Authentication
Every Buckt API request is authenticated with an API key passed as a Bearer
token in the Authorization header. Each key carries a set of permission
scopes that gate which endpoints it can call, and can optionally be scoped
to specific buckets.
Sending requests
import { Buckt } from "@buckt/sdk";
const client = new Buckt({ apiKey: process.env.BUCKT_API_KEY });
const { data } = await client.buckets.list();API keys start with bkt_. Mint one from the
dashboard or via
Create key.
Errors
Authentication and authorization failures use two status codes:
- 401 Unauthorized — the request had no
Authorizationheader, the header didn't start withbkt_, the key doesn't exist, or it's past itsexpiresAt. - 403 Forbidden — the key is valid but doesn't carry a permission scope the endpoint requires.
{
"data": null,
"error": { "message": "Invalid API key" },
"meta": null
}{
"data": null,
"error": { "message": "Insufficient permissions" },
"meta": null
}Permissions
Every endpoint shows its required scope in the endpoint header — e.g.

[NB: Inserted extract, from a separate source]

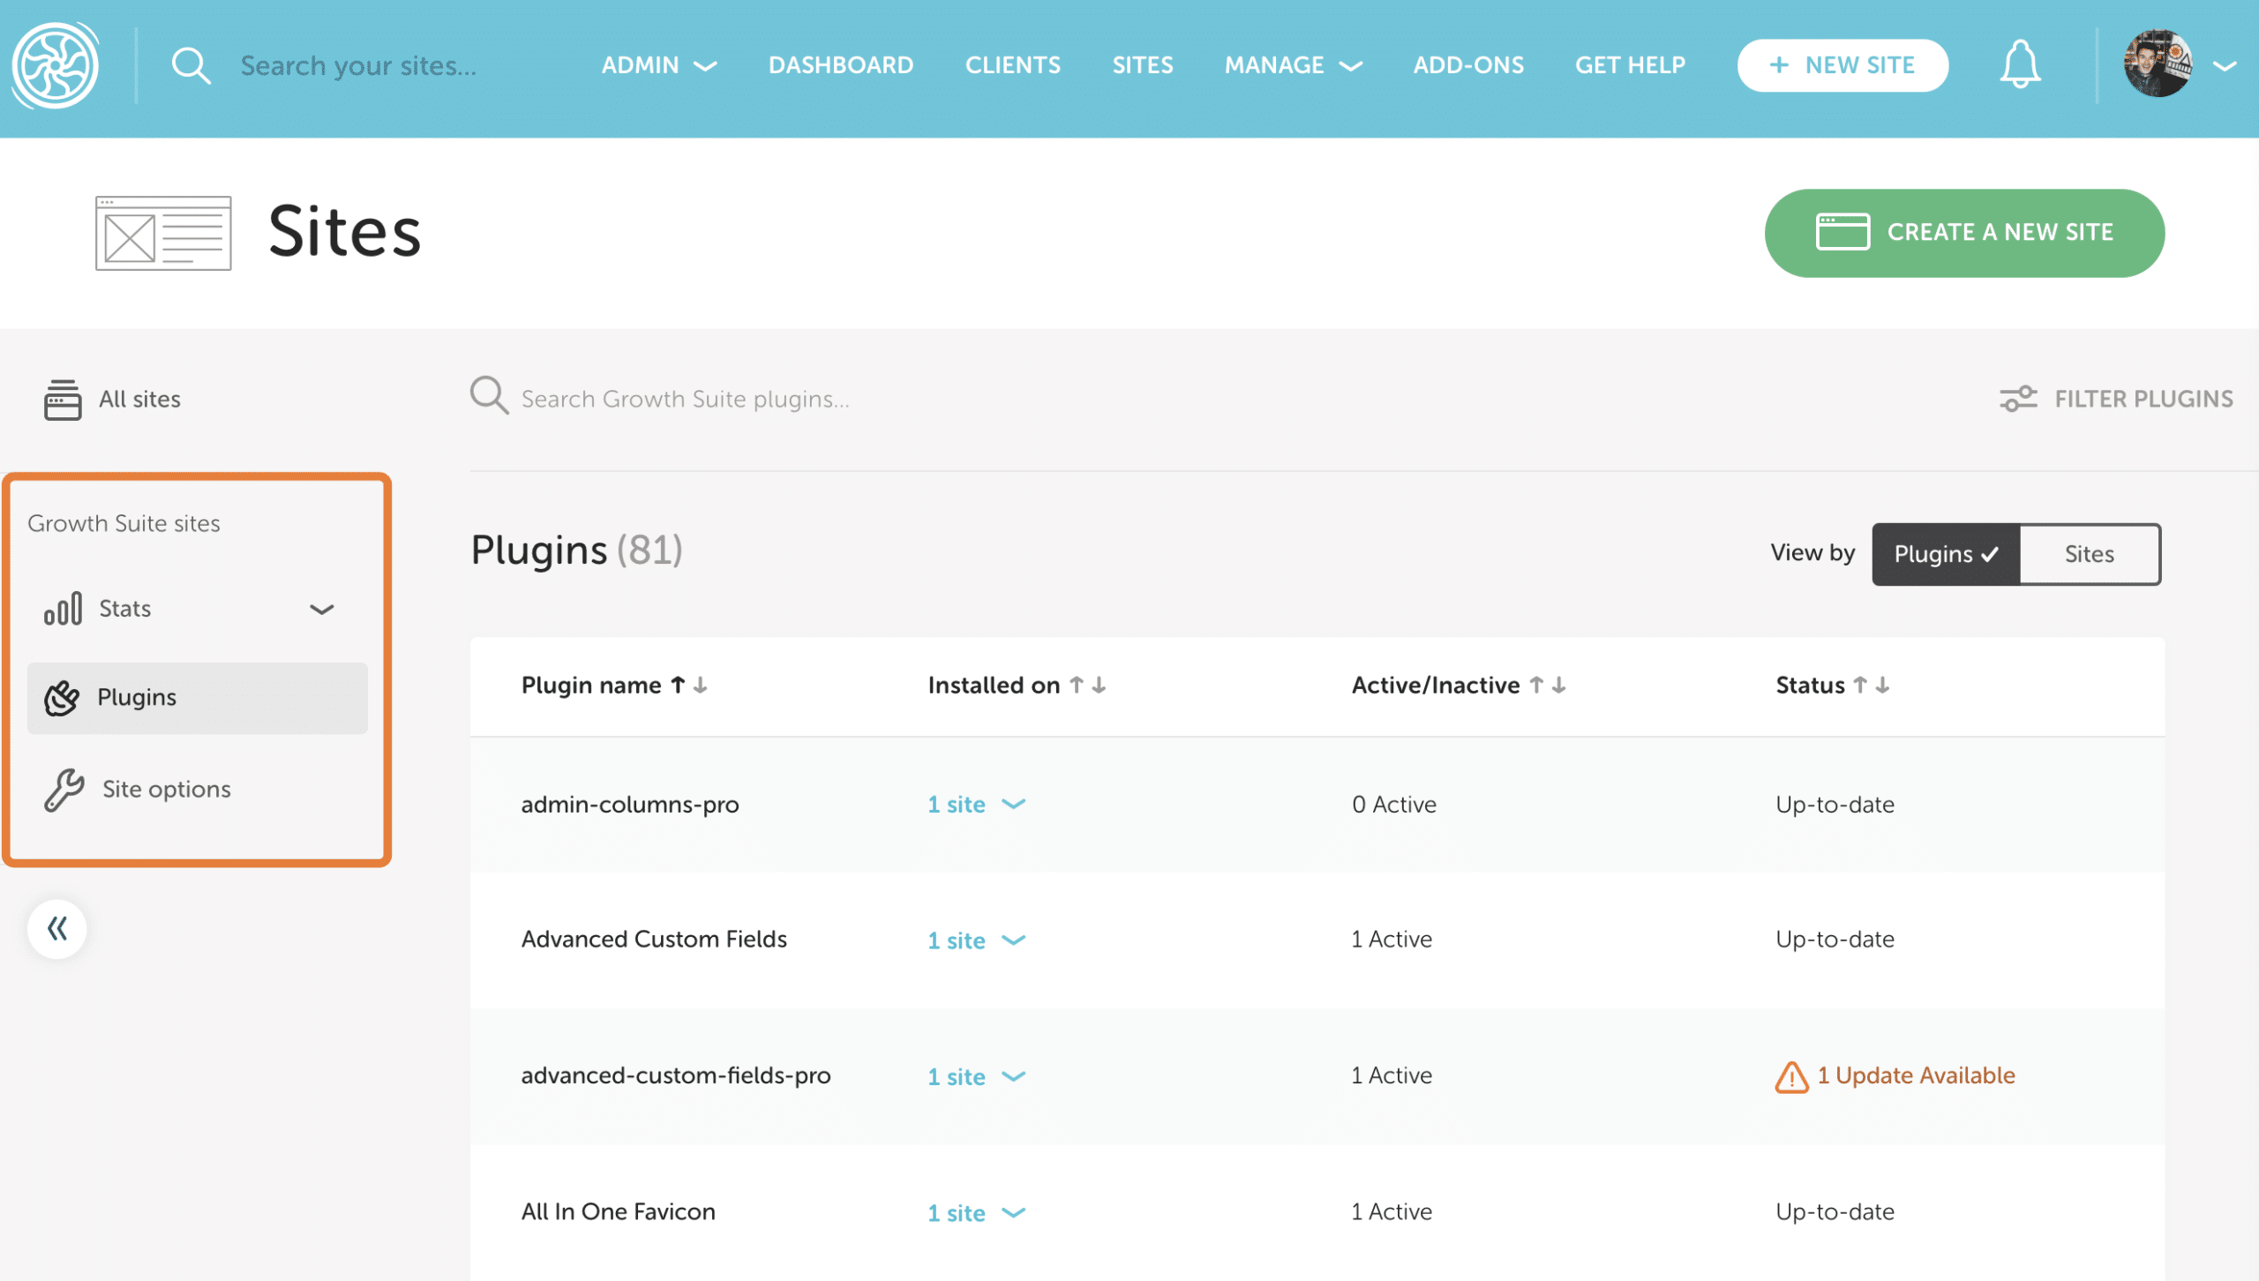
Task: Select Plugins view toggle option
Action: (1945, 554)
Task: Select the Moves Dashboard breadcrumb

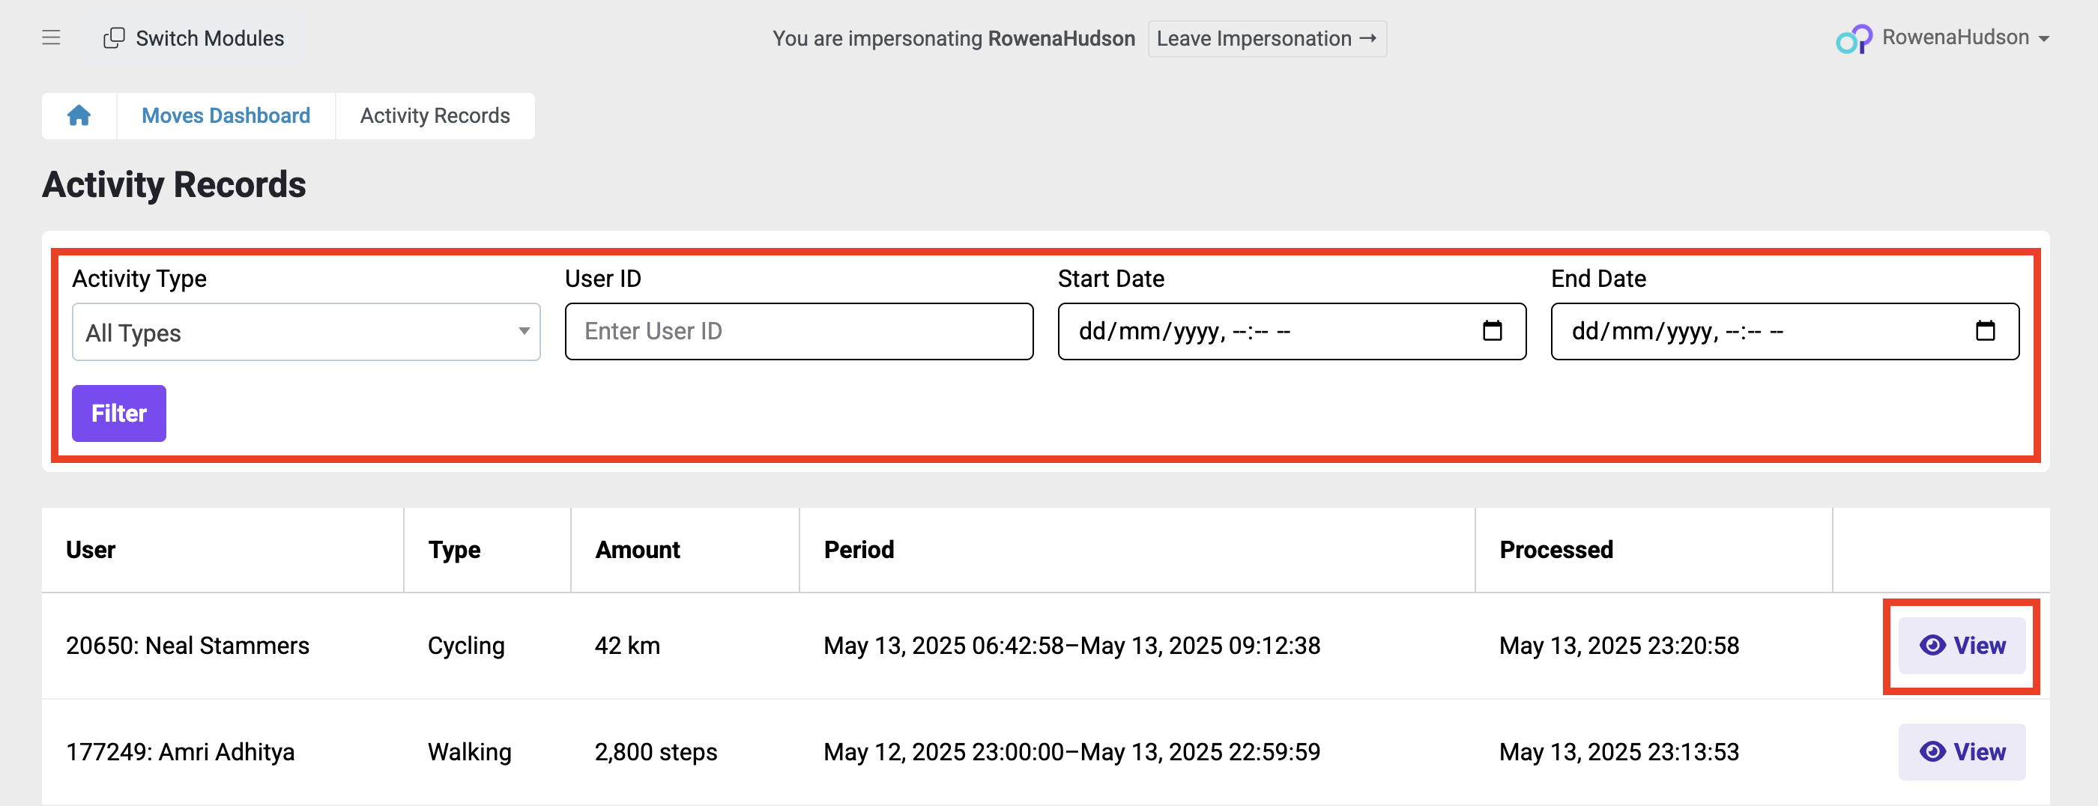Action: coord(226,116)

POST /v1/buckets requires buckets:write. A key needs every required
scope for the request to succeed.
Available scopes
buckets:read— Read bucket configuration and usage.buckets:write— Create and update buckets, retry failed provisioning, and import S3 buckets from a connected AWS account.buckets:delete— Delete buckets.files:read— Read file metadata and list files.files:write— Upload files.files:delete— Delete files.keys:read— Read API key metadata.keys:write— Create and revoke API keys.aws-accounts:read— Read connected AWS accounts and list S3 buckets.aws-accounts:write— Connect, update, and validate AWS accounts.aws-accounts:delete— Disconnect AWS accounts.
Bucket-scoped keys
By default a key works against every bucket in the organization. Set
bucketIds on Create key to restrict it — only the
listed buckets accept reads, uploads, lists, and deletes from that key.
Calls against other buckets return 404 Bucket not found so the key can't
even confirm whether other buckets exist.
Best practices
- Scope minimally. A frontend that only uploads images needs
files:writeplus a singlebucketIdsentry — notbuckets:*across the org. - Rotate before deleting. Mint the replacement key, deploy it, then call Delete key on the old one. There's no grace period on delete — revocation is immediate.
- Set
expiresAton keys handed to short-lived environments: CI builds, contractor access, ephemeral previews. - Watch
lastUsedAtvia List keys to spot keys that haven't been used in a while — strong candidates for revocation.